Background Cystic fibrosis-related liver disease peaks in adolescence with up to 20% of people with cystic fibrosis developing chronic liver disease. Early changes in the liver may ultimately result in end-stage liver disease with people needing transplantation. One therapeutic option currently used is ursodeoxycholic acid. Objectives To analyse evidence that ursodeoxycholic acid improves indices of liver function, reduces the risk of developing chronic liver disease and improves outcomes in general in cystic fibrosis. Search methods We searched the Cochrane CF and Genetic Disorders Group Trials Register comprising references identified from comprehensive electronic database searches, handsearches of relevant journals and abstract books of conference proceedings. We also contacted drug companies. Date of the most recent search of the Group's trials register: 10 July 2012. Selection criteria Randomised controlled trials of the use of ursodeoxycholic acid for at least three months compared with placebo or no additional treatment in people with cystic fibrosis.

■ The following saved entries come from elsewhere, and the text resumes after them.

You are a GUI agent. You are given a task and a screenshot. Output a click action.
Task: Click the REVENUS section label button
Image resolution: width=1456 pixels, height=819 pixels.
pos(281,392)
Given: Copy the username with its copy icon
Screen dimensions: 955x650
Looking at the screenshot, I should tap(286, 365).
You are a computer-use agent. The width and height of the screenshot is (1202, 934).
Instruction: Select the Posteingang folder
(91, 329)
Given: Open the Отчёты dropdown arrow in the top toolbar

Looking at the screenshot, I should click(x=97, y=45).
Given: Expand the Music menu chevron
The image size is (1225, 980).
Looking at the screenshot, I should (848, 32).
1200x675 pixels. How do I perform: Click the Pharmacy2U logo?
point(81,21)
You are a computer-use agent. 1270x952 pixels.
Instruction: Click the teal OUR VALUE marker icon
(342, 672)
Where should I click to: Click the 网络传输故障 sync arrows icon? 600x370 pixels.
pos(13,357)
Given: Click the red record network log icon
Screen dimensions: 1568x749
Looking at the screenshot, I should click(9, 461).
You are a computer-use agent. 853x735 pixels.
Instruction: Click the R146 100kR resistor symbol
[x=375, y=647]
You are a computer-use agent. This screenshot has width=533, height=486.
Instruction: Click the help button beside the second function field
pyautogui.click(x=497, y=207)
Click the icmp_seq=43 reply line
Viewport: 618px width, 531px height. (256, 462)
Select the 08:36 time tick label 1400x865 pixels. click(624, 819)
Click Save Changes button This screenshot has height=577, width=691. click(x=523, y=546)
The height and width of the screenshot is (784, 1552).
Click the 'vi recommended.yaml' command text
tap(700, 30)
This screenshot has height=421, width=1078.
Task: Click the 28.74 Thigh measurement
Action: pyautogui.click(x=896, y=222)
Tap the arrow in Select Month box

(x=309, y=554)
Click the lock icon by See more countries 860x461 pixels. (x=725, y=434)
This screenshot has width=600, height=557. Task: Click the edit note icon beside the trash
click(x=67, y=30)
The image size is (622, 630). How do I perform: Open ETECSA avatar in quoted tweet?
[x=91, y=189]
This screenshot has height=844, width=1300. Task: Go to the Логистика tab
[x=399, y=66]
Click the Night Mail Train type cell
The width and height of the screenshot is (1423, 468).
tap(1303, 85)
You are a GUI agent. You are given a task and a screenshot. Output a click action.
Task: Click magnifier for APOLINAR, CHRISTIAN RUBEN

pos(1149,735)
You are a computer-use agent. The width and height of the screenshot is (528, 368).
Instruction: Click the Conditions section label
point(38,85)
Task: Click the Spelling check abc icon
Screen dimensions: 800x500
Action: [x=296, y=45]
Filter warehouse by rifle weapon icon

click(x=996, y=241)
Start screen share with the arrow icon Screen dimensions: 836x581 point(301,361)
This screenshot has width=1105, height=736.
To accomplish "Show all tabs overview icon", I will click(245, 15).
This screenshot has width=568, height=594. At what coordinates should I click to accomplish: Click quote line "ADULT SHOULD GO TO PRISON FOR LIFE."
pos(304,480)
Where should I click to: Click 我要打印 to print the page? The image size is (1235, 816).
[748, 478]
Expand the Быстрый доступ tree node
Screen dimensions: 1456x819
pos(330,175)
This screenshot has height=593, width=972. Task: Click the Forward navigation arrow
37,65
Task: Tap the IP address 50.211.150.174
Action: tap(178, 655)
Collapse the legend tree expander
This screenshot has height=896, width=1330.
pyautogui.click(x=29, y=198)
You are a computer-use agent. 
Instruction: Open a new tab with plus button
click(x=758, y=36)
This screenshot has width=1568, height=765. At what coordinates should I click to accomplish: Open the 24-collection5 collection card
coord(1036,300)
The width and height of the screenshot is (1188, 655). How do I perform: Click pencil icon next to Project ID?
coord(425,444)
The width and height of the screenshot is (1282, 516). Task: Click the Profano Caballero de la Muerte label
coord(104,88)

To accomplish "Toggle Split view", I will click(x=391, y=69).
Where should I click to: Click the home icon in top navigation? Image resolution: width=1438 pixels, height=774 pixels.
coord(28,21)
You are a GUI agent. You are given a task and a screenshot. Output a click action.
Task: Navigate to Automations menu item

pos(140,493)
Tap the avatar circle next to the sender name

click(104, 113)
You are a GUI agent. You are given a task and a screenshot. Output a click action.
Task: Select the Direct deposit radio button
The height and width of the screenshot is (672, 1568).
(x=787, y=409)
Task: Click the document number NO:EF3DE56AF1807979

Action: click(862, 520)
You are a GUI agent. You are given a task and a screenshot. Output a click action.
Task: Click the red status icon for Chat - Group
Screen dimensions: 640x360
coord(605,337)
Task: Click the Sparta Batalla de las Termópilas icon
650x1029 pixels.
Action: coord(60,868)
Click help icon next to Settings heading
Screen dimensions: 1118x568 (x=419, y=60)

Data collection and analysis Two authors independently assessed trial eligibility and quality. Main results Ten trials have been identified, of which three trials involving 118 participants were included. The complex design used in two trials meant that data could only be analysed for subsets of participants. There was no significant difference in weight change, mean difference -0.90 kg ( 95% confidence interval -1.94 to 0.14) based on 30 participants from two trials. Improvement in biliary excretion was reported in only one trial and no significant change after treatment was shown. Long-term outcomes such as death or need for liver transplantation were not reported. Authors' conclusions There are few trials assessing the effectiveness of ursodeoxycholic acid. There is insufficient evidence to justify its routine use in cystic fibrosis.